# new gun for skeet shooting



## bluenwhite (Aug 1, 2006)

i have had a .22 for a while and now i am thinking of getting a shotgun probally a 20 gauge (im 14) under $300 any suggestions?


----------



## Bob Aronsohn (Mar 21, 2005)

I think that a Remington 870 Wing Master with a 26 inch barrel with choke tubes would fit the bill for under $ 300.00 They are very reliable as long as you don't shoot the cheap ammo with the steel heads through them.

Bob A.


----------



## bluenwhite (Aug 1, 2006)

could i get 1 at dicks or walmart or for a little more money could i get a better gun


----------



## Bob Aronsohn (Mar 21, 2005)

Benelli makes a good pump gun but I don't care for the way they look, to futuristic for my taste. I don't know what they sell for new? More than likely in the $ 300.00 to $ 400.00 range.

You can pick up a very good used Remington Wing Master 870 for $ 275.00 to $ 300.00 Both the Benelli and the Remington are very realiable shotguns. Just don't buy one with to long a barrel, 26 inches is a very good choice for skeet and live birds.

Bob A.


----------



## bluenwhite (Aug 1, 2006)

i know this a hard thing to find (at least for me) do you know of any lefthanded 20 gauge shot guns ive hade to deal with burning .22 shells by whole life im low tiered of it


----------



## Bob Aronsohn (Mar 21, 2005)

If your a lefty then I would look at the bottom ejection Browning BPS shotguns. The BPS stands for Brownong pump shotgun. If you shoot left handed I'd look into this particular model, plus it's also a well made shotgun. I don't know what they sell for new.

Bob A.


----------



## Burly1 (Sep 20, 2003)

So you are a lefty, and starting to get into skeet shooting. May I suggest you save up a little more money and buy yourself an entry level over and under shotgun? Not only will you negate the southpaw problems, but you will be able to get that all important second shot off faster on the skeet field. Good shooting, Burl


----------



## bluenwhite (Aug 1, 2006)

thanks ill do some more research


----------



## Hawkeye_90 (Sep 30, 2006)

Burl what are some entry levelo/u im looking at spr310... and a used 3200 remington.
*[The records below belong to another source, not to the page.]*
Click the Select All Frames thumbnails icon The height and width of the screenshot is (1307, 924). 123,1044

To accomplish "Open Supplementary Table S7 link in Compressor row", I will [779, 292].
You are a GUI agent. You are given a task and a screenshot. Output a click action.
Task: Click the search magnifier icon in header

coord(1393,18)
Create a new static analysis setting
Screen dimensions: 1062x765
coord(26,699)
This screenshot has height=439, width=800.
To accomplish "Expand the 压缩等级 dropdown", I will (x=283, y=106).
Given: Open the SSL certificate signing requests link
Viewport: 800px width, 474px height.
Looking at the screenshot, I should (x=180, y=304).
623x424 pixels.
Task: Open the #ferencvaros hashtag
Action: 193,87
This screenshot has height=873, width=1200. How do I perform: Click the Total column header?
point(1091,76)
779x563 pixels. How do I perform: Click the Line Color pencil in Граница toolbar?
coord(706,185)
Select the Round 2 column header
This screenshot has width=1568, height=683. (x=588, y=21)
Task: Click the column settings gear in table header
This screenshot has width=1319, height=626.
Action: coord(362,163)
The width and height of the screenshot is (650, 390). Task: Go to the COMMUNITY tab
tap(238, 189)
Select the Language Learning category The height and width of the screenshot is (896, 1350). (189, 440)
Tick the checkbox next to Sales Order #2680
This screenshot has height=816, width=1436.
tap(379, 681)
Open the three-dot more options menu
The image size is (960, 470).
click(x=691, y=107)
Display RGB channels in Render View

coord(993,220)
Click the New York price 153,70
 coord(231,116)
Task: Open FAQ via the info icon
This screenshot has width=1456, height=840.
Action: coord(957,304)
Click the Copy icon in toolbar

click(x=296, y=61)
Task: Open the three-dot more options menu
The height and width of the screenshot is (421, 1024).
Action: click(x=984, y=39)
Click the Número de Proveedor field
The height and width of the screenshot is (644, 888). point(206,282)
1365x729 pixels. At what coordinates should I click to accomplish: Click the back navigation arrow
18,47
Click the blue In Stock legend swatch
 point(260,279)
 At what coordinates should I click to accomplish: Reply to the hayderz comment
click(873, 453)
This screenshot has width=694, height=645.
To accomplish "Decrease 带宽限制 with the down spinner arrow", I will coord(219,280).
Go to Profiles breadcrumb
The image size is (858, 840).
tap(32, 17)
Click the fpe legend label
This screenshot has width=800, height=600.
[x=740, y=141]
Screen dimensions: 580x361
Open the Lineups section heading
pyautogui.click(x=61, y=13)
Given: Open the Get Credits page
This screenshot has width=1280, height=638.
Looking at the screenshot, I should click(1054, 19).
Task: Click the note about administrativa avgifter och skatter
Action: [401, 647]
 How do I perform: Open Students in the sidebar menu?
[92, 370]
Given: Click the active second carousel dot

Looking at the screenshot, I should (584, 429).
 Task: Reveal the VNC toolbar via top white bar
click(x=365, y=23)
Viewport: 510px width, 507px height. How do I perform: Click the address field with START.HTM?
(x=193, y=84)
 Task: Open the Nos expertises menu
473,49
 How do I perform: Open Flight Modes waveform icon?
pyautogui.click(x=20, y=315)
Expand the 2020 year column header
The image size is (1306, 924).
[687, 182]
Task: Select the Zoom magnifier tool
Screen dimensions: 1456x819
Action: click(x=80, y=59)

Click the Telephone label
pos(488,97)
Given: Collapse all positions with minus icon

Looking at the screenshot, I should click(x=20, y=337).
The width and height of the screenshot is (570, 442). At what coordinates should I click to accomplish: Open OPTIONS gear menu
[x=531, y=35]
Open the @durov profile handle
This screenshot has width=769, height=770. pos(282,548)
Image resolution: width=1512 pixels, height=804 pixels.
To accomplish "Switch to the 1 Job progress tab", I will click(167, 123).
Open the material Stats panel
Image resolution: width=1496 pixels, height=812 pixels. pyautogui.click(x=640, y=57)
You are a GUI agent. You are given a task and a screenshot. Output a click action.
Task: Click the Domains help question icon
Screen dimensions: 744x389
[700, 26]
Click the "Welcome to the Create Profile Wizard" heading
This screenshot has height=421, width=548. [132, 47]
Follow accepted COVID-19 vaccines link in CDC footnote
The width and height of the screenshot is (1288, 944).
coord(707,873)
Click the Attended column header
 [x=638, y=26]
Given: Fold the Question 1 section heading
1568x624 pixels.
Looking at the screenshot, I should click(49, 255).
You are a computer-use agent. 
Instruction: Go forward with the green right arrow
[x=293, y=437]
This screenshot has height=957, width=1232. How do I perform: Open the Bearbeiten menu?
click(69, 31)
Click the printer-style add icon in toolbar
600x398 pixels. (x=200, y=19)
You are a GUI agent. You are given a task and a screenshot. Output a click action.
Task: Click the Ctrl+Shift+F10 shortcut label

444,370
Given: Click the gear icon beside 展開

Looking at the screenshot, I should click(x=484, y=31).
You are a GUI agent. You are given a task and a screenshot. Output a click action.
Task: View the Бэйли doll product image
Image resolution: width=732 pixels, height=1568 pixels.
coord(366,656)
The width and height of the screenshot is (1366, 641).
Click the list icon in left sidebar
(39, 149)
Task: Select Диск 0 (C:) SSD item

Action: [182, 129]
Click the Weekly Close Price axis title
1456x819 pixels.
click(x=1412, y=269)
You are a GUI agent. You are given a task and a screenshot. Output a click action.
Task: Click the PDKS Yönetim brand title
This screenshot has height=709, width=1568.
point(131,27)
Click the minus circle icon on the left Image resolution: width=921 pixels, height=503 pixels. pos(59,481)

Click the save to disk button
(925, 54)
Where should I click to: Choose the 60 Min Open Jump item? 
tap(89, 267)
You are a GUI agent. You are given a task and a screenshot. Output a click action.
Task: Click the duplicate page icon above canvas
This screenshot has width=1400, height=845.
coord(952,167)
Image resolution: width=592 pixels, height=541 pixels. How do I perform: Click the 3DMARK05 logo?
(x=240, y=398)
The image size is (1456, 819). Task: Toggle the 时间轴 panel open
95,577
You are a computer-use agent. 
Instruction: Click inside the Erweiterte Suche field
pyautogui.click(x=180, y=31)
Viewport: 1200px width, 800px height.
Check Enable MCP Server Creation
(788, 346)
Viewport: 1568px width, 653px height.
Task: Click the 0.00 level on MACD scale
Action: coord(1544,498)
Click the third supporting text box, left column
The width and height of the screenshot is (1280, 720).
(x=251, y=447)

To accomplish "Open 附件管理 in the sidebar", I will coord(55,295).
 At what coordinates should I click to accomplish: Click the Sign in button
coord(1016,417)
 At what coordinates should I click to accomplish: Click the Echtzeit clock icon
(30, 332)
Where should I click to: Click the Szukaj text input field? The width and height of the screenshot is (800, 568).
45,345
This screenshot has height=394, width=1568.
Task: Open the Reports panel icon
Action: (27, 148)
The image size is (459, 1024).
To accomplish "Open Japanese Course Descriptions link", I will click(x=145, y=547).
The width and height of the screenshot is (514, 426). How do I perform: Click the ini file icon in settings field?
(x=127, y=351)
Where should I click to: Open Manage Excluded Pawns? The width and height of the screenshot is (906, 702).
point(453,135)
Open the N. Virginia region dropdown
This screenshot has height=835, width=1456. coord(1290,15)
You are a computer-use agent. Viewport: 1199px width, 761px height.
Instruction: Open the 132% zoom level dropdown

But I am in need of advice on this subject if you have any ideas please post em.


----------



## caribukiller (Oct 30, 2006)

well i'm 14 as well and i got a 12 ga. when i was 12 (i's a 870 pump) the same should work for you but if you got your hart set on a 20 get an 870 20 ga. their great guns. another gun you can get is a used cooey 840 single shot for like $250


----------



## driggy (Apr 26, 2005)

Hawkeye

The Remington 3200 is a much better gun but there are a few things you need to know about before buying one. Give us a price range you are expecting to get one for and condition and I'll fill in rest the best I can. If you look at it soon, Look for two allen head screw heads by where the firing pins come out or for a "." between the "OU" and the rest of the serial number. That will tell us if the mods have been done.


----------



## bluenwhite (Aug 1, 2006)

that would be great im looking in the range of 250-350


----------



## coltin01 (Dec 7, 2006)

if your still looking the stoeger condor is a good choice. I have the 20 ga and its really light and i could hardly feel the recoil (im 14) its like 300-350 new. its a great o/u. or atleast for me it is, good luck tell us which one you end up getting


----------



## gnoht13 (Sep 14, 2008)

I am looking at the Remington SPR310 o/u shotgun and was wondering if anyone could tell me what the differences between the nickel and sporting models are if there are any.

thanks


----------